→ The request
Count the lines in the records that contain the word "current", matching case exactly, and reply with only the number.
[begin Supplied records]
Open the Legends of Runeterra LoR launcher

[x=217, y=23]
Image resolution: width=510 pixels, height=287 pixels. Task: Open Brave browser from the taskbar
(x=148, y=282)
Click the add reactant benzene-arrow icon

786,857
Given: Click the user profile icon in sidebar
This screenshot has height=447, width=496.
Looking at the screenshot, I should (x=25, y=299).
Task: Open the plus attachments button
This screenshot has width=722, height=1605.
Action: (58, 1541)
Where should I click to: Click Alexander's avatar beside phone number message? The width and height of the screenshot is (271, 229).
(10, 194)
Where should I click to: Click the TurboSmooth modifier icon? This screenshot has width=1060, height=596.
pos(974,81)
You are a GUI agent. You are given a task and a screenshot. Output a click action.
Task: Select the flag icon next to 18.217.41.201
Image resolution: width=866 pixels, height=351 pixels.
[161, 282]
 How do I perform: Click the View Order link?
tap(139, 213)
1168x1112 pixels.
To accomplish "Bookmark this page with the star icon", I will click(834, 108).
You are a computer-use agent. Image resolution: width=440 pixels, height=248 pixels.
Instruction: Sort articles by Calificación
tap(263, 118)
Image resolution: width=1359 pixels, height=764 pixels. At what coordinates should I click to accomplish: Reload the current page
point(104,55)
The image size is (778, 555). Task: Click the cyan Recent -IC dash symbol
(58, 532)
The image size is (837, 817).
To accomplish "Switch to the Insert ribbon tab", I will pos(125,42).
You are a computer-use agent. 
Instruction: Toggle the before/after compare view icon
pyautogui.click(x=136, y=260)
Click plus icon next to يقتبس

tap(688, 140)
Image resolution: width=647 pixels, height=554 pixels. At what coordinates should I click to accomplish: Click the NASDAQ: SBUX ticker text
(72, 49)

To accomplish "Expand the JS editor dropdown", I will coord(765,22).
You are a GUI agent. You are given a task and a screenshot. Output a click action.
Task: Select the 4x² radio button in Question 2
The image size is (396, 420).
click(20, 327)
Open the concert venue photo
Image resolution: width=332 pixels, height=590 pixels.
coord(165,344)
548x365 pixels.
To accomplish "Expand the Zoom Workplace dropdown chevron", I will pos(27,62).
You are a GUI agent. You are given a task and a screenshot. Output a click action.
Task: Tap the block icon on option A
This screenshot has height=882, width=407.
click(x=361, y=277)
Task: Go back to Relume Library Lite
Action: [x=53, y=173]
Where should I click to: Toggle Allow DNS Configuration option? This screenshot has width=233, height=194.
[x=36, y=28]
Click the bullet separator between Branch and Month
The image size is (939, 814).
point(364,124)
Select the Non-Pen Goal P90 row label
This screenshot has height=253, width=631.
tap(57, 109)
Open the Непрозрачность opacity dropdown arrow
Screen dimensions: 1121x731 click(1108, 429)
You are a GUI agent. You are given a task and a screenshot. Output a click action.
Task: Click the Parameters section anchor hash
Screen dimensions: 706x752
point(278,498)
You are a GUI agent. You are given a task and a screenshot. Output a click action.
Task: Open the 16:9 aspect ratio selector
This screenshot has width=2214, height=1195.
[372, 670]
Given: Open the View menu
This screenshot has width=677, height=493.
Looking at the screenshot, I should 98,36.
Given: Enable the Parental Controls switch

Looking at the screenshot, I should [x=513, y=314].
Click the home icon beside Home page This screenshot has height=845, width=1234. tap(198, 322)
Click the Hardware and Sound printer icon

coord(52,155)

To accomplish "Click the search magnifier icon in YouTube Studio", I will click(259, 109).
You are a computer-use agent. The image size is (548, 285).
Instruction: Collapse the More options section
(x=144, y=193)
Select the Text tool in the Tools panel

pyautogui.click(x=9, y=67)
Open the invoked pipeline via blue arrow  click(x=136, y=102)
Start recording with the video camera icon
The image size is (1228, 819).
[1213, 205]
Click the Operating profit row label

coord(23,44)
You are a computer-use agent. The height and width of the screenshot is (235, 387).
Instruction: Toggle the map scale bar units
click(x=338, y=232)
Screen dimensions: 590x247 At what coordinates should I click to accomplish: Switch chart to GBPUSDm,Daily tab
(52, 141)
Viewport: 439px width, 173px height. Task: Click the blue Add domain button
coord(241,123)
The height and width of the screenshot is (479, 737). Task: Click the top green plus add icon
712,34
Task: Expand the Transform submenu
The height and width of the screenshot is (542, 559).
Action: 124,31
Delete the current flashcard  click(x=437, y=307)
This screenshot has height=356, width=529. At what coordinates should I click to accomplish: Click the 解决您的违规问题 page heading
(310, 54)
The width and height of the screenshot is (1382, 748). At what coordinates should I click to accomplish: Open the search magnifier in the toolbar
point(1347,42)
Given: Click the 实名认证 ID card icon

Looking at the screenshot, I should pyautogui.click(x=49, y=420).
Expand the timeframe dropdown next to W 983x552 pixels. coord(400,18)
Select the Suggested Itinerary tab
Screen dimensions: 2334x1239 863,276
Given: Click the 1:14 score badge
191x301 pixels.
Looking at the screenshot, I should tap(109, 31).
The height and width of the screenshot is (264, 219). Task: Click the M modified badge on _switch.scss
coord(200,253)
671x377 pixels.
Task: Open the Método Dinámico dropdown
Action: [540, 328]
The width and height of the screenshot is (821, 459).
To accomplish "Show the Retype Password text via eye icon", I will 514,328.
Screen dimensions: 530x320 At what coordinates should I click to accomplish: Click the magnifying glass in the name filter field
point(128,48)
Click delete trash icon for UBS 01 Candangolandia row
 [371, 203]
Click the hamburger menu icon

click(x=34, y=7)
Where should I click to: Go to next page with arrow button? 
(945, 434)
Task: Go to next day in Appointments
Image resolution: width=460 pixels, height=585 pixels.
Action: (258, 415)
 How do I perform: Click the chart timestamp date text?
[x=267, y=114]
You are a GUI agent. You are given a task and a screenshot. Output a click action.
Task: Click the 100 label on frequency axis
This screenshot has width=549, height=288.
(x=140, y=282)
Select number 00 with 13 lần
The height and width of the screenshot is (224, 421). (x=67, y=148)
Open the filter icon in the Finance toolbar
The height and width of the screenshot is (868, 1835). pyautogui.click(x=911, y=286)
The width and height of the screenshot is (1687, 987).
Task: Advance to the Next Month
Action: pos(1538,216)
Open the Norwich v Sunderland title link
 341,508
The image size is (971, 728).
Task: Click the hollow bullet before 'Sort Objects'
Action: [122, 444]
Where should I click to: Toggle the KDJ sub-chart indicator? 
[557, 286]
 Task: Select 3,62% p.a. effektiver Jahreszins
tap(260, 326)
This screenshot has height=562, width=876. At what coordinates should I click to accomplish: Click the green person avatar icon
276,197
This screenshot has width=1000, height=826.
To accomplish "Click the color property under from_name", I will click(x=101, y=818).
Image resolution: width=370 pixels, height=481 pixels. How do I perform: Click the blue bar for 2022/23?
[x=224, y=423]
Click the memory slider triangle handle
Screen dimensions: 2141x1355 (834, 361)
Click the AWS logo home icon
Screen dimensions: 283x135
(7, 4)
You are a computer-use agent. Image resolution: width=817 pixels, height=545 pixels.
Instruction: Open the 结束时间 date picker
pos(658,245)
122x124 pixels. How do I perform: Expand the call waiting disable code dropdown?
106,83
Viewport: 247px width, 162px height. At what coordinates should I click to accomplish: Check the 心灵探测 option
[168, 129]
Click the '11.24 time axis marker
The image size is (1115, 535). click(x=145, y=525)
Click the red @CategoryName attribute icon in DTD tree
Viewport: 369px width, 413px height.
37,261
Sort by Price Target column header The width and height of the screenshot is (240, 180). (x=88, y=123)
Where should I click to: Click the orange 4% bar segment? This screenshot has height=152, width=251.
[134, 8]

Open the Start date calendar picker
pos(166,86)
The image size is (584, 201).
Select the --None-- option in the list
[end Supplied records]
→ Worked solution
2